Lab 1

From 2022 OSU CSE5449 Lab 1

Unlimited Attempts Allowed
The lab has the following tasks.

Login to Owens (OSC) cluster with your accounts and learn how to allocate nodes. You can allocate nodes with CPU only as well as nodes with GPUs.

ssh USERNAME@ owens.osc.edu

To allocate a node with GPU, use:

salloc --nodes=1 --ntasks-per-node=28 --gpus-per-node=1 -A PAS2312 --time 1:0:0

To allocate a CPU-only node, use:

salloc --nodes=1 --ntasks-per-node=28 -A PAS2312 --time 1:0:0

Please note that you need to add '-A PAS2312’ at the end to be able to use the allocated resources.
Please use Owens for this lab

Installing Miniconda and OMB

ssh into compute node after allocating a node to install miniconda and OMB

Node name: To get the names of allocated nodes use the following command:

squeue -u $(whoami)

And ssh into it

ssh o0xx

Create directories

mkdir owens
cd owens
mkdir lab1
cd lab1

Load CUDA and GCC (Run this command after every new allocation)

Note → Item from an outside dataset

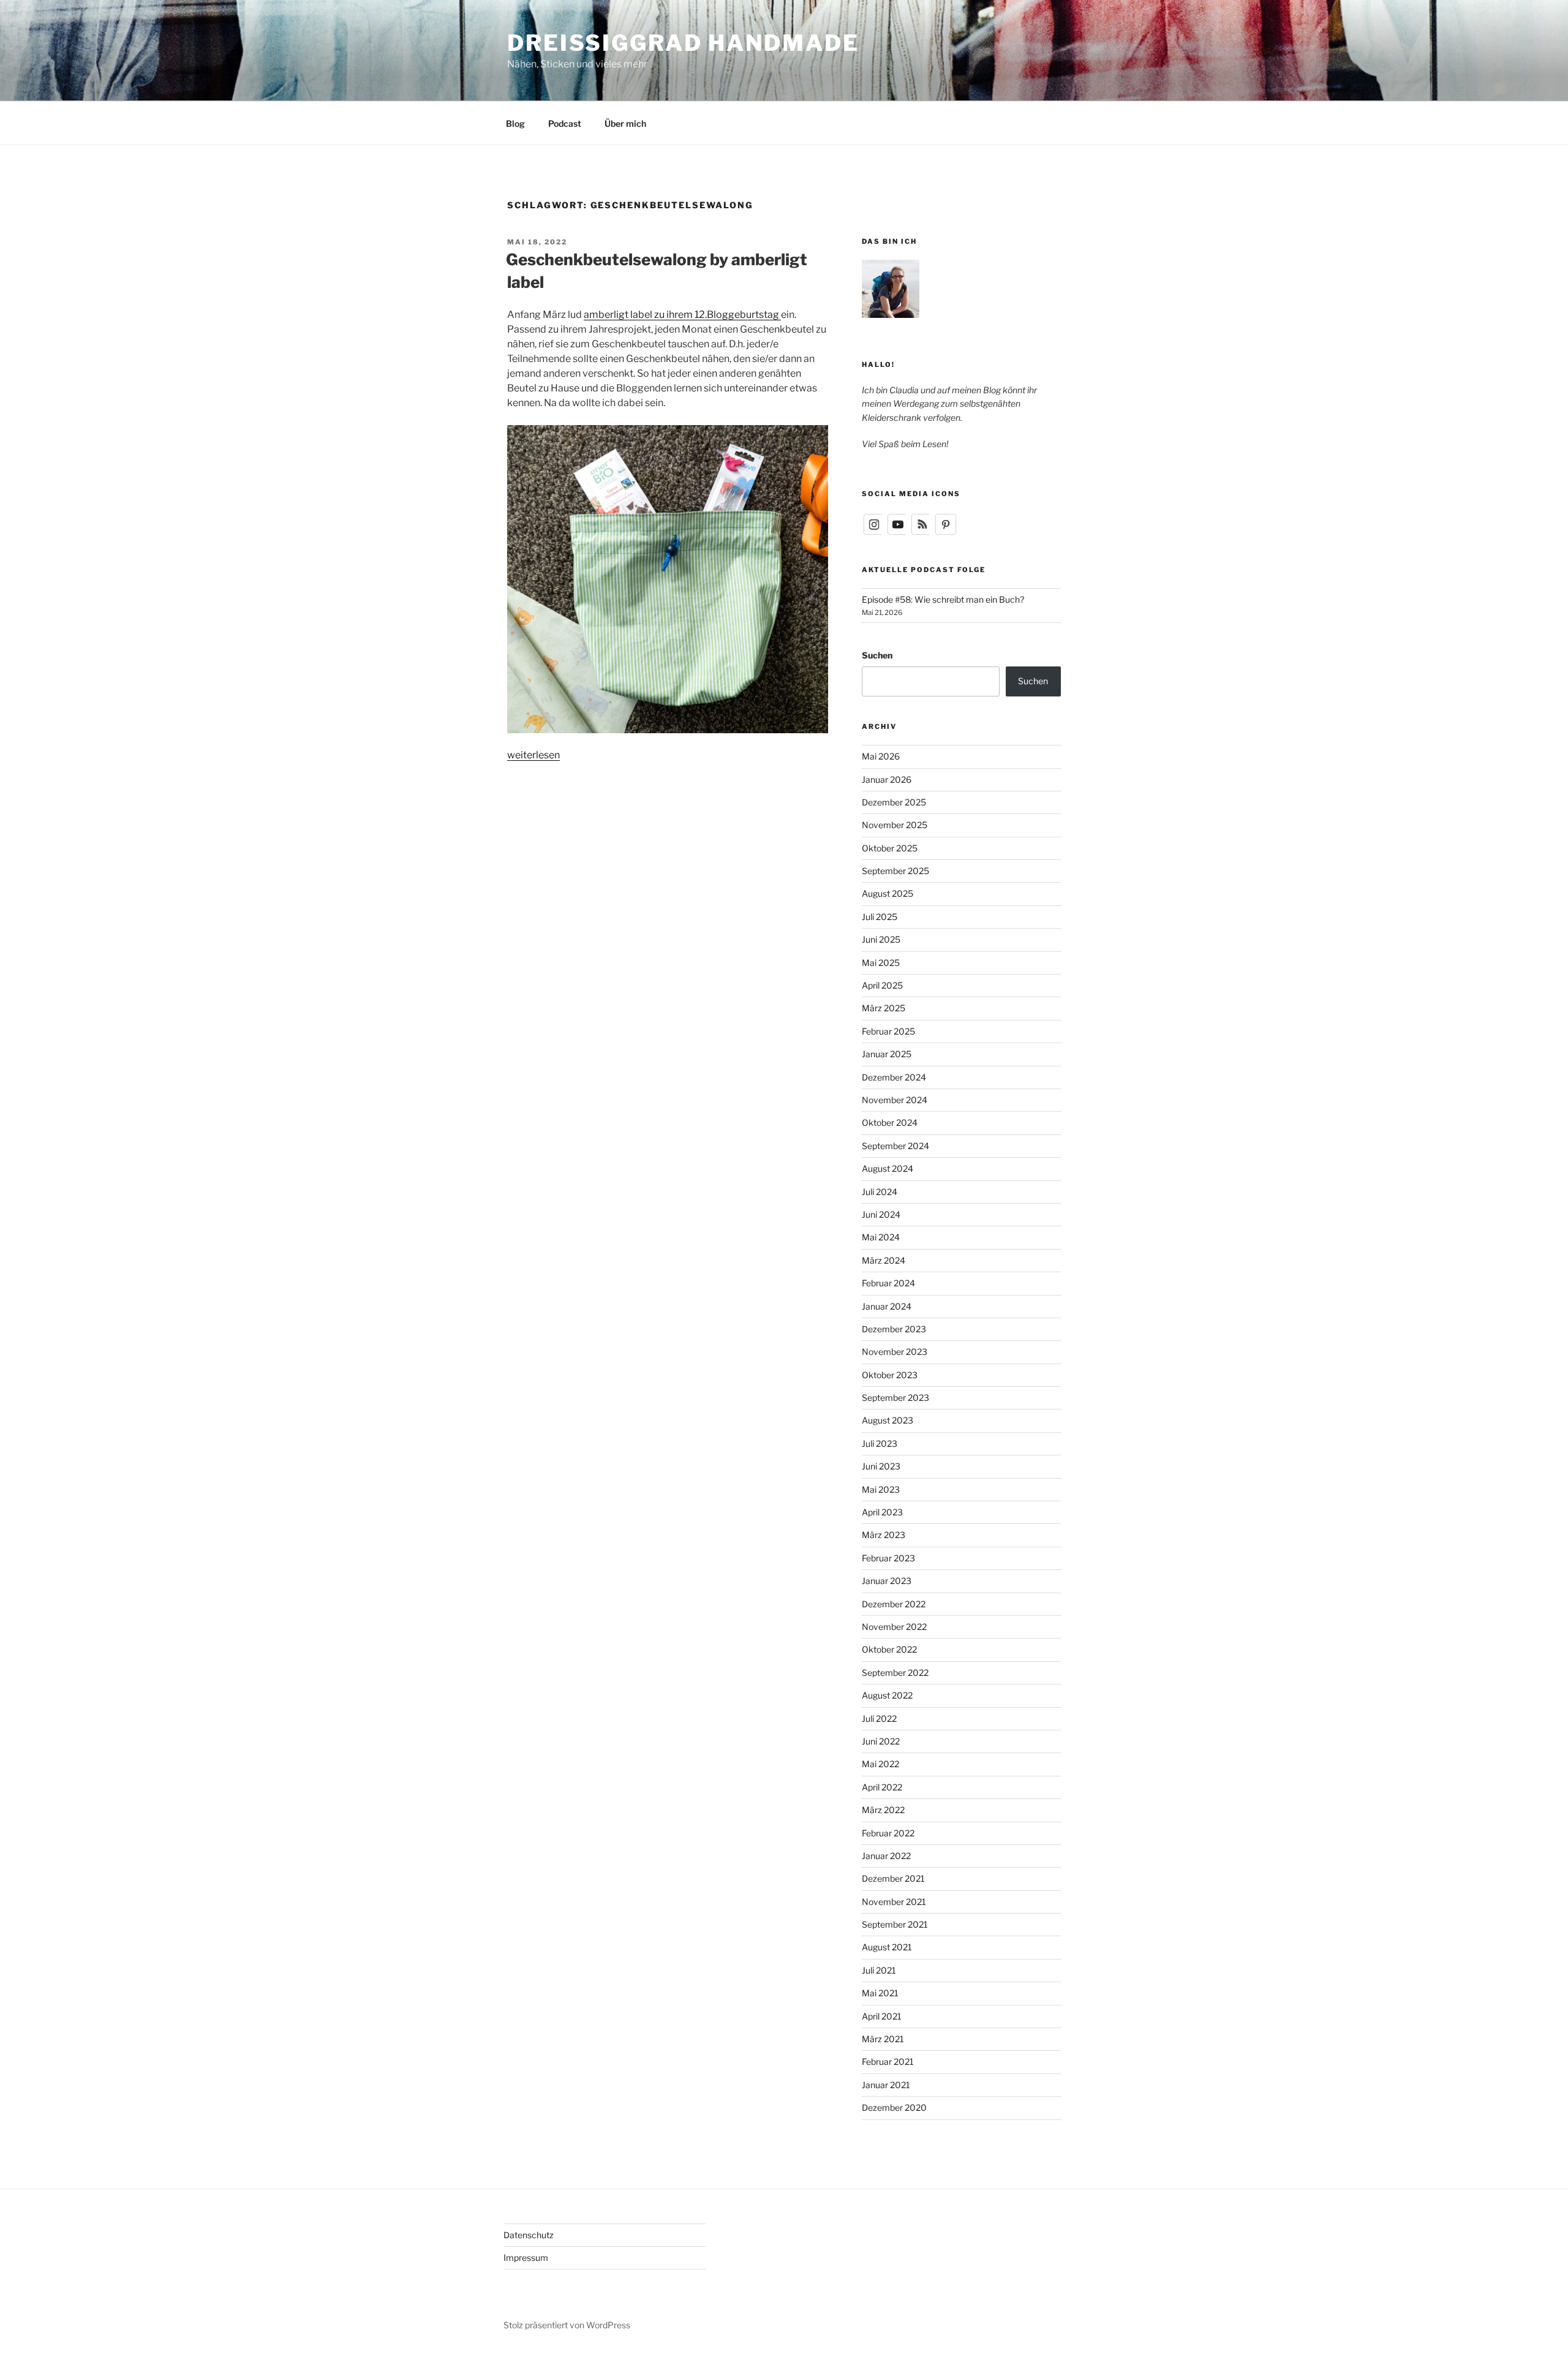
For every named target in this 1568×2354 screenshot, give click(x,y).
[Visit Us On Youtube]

module load gcc-compatibility/10.3.0 cuda/11.6.1

Load MVAPICH2 (Run this command after every new allocation)

source /fs/ess/PAS2312/owens/load_mv2

Install Miniconda

wget https://repo.anaconda.com/miniconda/Miniconda3-latest-Linux-x86_64.sh
bash Miniconda3-latest-Linux-x86_64.sh -b -p $PWD/miniconda3

Install OMB

wget https://mvapich.cse.ohio-state.edu/download/mvapich/osu-micro-benchmarks-6.1.tar.gz
tar -xvf osu-micro-benchmarks-6.1.tar.gz
cd osu-micro-benchmarks-6.1

Configuration

autoreconf -vif
./configure CC=/fs/ess/PAS2312/owens/mvapich2//bin/mpicc CXX=/fs/ess/PAS2312/owens/mvapich2/bin/mpicxx --enable-cuda --with-cuda-include=/usr/local/cuda/11.6.1/include --with-cuda-libpath=/usr/local/cuda/11.6.1/lib64 --prefix=$PWD/installed
make -j 20
make install

OMB will be installed in ~/owens/lab1/osu-micro-benchmarks-6.1/installed

Create Miniconda Environment and Setup MPI4py

cd ~/owens/lab1
source miniconda3/bin/activate
conda create -n mpi4py python=3.9
conda activate mpi4py
export PYTHONNOUSERSITE=true

Only required to install MPI4py

export LD_LIBRARY_PATH=/lib64:$LD_LIBRARY_PATH

pip  install numba cupy-cuda116 numpy
pip install --no-cache-dir mpi4py

Once conda env is created and libraries installed, we just need to load in future experiments using following commands

source ~/owens/lab1/miniconda3/bin/activate
conda activate mpi4py
export PYTHONNOUSERSITE=true

Experiments

You need to run the following experiments for the Lab.
Allocate two nodes with GPU, use:

salloc --nodes=2 --ntasks-per-node=28 --gpus-per-node=1 -A PAS2312 --time 1:0:0

Run these command after every new allocation

module load gcc-compatibility/10.3.0 cuda/11.6.1
source /fs/ess/PAS2312/owens/load_mv2

source ~/owens/lab1/miniconda3/bin/activate
conda activate mpi4py
export PYTHONNOUSERSITE=true

Part 1 ( 30 points )

Allocate 2 nodes and run OSU Micro-Benchmarks (OMB) on Owens.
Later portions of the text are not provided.